◆ AIM OF THE TASK
Reproduce the records below, changing every "GUI agent" to "interface agent" and keeping everything else the same.

(Pointing records for text and elements)
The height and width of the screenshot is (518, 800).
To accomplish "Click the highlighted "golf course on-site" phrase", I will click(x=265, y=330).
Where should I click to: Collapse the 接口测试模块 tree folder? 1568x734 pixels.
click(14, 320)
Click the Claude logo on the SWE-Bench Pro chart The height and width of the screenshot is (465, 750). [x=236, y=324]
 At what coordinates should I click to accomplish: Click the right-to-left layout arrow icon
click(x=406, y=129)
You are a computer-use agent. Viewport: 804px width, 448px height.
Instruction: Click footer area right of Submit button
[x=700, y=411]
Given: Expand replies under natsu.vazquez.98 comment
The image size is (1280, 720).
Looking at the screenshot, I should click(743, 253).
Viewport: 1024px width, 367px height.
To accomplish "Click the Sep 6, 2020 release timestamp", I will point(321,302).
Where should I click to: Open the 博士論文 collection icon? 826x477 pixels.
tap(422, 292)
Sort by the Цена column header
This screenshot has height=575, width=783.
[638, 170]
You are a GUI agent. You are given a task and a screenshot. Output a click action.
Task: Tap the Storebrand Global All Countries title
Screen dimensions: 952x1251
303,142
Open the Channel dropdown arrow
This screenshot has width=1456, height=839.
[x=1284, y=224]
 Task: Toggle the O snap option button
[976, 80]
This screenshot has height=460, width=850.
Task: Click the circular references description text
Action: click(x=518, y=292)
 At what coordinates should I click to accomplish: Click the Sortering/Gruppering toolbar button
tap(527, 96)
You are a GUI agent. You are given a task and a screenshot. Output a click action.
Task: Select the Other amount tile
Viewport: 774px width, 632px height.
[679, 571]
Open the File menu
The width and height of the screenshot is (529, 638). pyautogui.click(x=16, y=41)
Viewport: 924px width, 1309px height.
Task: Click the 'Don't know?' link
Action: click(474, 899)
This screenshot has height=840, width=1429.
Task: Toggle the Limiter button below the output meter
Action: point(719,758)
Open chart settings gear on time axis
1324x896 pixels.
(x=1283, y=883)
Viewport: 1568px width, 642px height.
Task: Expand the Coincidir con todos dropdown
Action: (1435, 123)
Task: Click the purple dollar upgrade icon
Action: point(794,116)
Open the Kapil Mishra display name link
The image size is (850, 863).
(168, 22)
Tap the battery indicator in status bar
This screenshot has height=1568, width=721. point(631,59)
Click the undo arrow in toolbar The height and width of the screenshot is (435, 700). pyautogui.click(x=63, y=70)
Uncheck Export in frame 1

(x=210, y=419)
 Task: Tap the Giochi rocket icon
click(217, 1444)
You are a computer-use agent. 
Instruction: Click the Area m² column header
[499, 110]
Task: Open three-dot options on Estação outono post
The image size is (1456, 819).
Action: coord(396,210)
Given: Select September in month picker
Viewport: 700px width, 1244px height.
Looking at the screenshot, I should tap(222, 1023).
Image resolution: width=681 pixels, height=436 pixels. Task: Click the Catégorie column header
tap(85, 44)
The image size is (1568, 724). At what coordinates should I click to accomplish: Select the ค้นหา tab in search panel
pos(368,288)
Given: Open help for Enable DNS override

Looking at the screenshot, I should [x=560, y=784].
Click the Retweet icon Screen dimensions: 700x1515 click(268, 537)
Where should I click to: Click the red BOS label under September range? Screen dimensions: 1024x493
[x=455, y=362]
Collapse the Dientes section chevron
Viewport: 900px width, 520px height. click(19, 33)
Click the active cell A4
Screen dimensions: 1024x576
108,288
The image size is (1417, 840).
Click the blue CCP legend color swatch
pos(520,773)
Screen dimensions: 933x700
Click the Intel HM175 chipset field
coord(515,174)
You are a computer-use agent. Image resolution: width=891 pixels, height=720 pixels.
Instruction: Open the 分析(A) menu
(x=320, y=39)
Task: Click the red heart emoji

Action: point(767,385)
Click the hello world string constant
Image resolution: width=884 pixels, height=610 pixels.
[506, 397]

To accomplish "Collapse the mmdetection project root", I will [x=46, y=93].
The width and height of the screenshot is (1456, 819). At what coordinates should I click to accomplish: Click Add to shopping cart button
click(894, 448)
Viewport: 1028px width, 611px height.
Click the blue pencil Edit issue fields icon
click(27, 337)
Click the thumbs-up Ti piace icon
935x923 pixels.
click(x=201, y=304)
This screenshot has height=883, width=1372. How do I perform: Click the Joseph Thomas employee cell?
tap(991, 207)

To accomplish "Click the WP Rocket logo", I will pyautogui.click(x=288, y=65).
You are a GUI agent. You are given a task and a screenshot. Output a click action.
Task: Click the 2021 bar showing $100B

◆ WRITTEN SOLUTION
The height and width of the screenshot is (518, 800).
To accomplish "Click the highlighted "golf course on-site" phrase", I will click(x=265, y=330).
Where should I click to: Collapse the 接口测试模块 tree folder? 1568x734 pixels.
click(14, 320)
Click the Claude logo on the SWE-Bench Pro chart The height and width of the screenshot is (465, 750). [x=236, y=324]
 At what coordinates should I click to accomplish: Click the right-to-left layout arrow icon
click(x=406, y=129)
You are a computer-use agent. Viewport: 804px width, 448px height.
Instruction: Click footer area right of Submit button
[x=700, y=411]
Given: Expand replies under natsu.vazquez.98 comment
The image size is (1280, 720).
Looking at the screenshot, I should click(743, 253).
Viewport: 1024px width, 367px height.
To accomplish "Click the Sep 6, 2020 release timestamp", I will point(321,302).
Where should I click to: Open the 博士論文 collection icon? 826x477 pixels.
tap(422, 292)
Sort by the Цена column header
This screenshot has height=575, width=783.
[638, 170]
You are a interface agent. You are given a task and a screenshot. Output a click action.
Task: Tap the Storebrand Global All Countries title
Screen dimensions: 952x1251
303,142
Open the Channel dropdown arrow
This screenshot has width=1456, height=839.
[x=1284, y=224]
 Task: Toggle the O snap option button
[976, 80]
This screenshot has height=460, width=850.
Task: Click the circular references description text
Action: click(x=518, y=292)
 At what coordinates should I click to accomplish: Click the Sortering/Gruppering toolbar button
tap(527, 96)
You are a interface agent. You are given a task and a screenshot. Output a click action.
Task: Select the Other amount tile
Viewport: 774px width, 632px height.
[679, 571]
Open the File menu
The width and height of the screenshot is (529, 638). pyautogui.click(x=16, y=41)
Viewport: 924px width, 1309px height.
Task: Click the 'Don't know?' link
Action: click(474, 899)
This screenshot has height=840, width=1429.
Task: Toggle the Limiter button below the output meter
Action: point(719,758)
Open chart settings gear on time axis
1324x896 pixels.
(x=1283, y=883)
Viewport: 1568px width, 642px height.
Task: Expand the Coincidir con todos dropdown
Action: (1435, 123)
Task: Click the purple dollar upgrade icon
Action: point(794,116)
Open the Kapil Mishra display name link
The image size is (850, 863).
(168, 22)
Tap the battery indicator in status bar
This screenshot has height=1568, width=721. point(631,59)
Click the undo arrow in toolbar The height and width of the screenshot is (435, 700). pyautogui.click(x=63, y=70)
Uncheck Export in frame 1

(x=210, y=419)
 Task: Tap the Giochi rocket icon
click(217, 1444)
You are a computer-use agent. 
Instruction: Click the Area m² column header
[499, 110]
Task: Open three-dot options on Estação outono post
The image size is (1456, 819).
Action: coord(396,210)
Given: Select September in month picker
Viewport: 700px width, 1244px height.
Looking at the screenshot, I should tap(222, 1023).
Image resolution: width=681 pixels, height=436 pixels. Task: Click the Catégorie column header
tap(85, 44)
The image size is (1568, 724). At what coordinates should I click to accomplish: Select the ค้นหา tab in search panel
pos(368,288)
Given: Open help for Enable DNS override

Looking at the screenshot, I should [x=560, y=784].
Click the Retweet icon Screen dimensions: 700x1515 click(268, 537)
Where should I click to: Click the red BOS label under September range? Screen dimensions: 1024x493
[x=455, y=362]
Collapse the Dientes section chevron
Viewport: 900px width, 520px height. click(19, 33)
Click the active cell A4
Screen dimensions: 1024x576
108,288
The image size is (1417, 840).
Click the blue CCP legend color swatch
pos(520,773)
Screen dimensions: 933x700
Click the Intel HM175 chipset field
coord(515,174)
You are a computer-use agent. Image resolution: width=891 pixels, height=720 pixels.
Instruction: Open the 分析(A) menu
(x=320, y=39)
Task: Click the red heart emoji

Action: point(767,385)
Click the hello world string constant
Image resolution: width=884 pixels, height=610 pixels.
[506, 397]

To accomplish "Collapse the mmdetection project root", I will [x=46, y=93].
The width and height of the screenshot is (1456, 819). At what coordinates should I click to accomplish: Click Add to shopping cart button
click(894, 448)
Viewport: 1028px width, 611px height.
Click the blue pencil Edit issue fields icon
click(27, 337)
Click the thumbs-up Ti piace icon
935x923 pixels.
click(x=201, y=304)
This screenshot has height=883, width=1372. How do I perform: Click the Joseph Thomas employee cell?
tap(991, 207)

To accomplish "Click the WP Rocket logo", I will pyautogui.click(x=288, y=65).
You are a interface agent. You are given a task and a screenshot. Output a click action.
Task: Click the 2021 bar showing $100B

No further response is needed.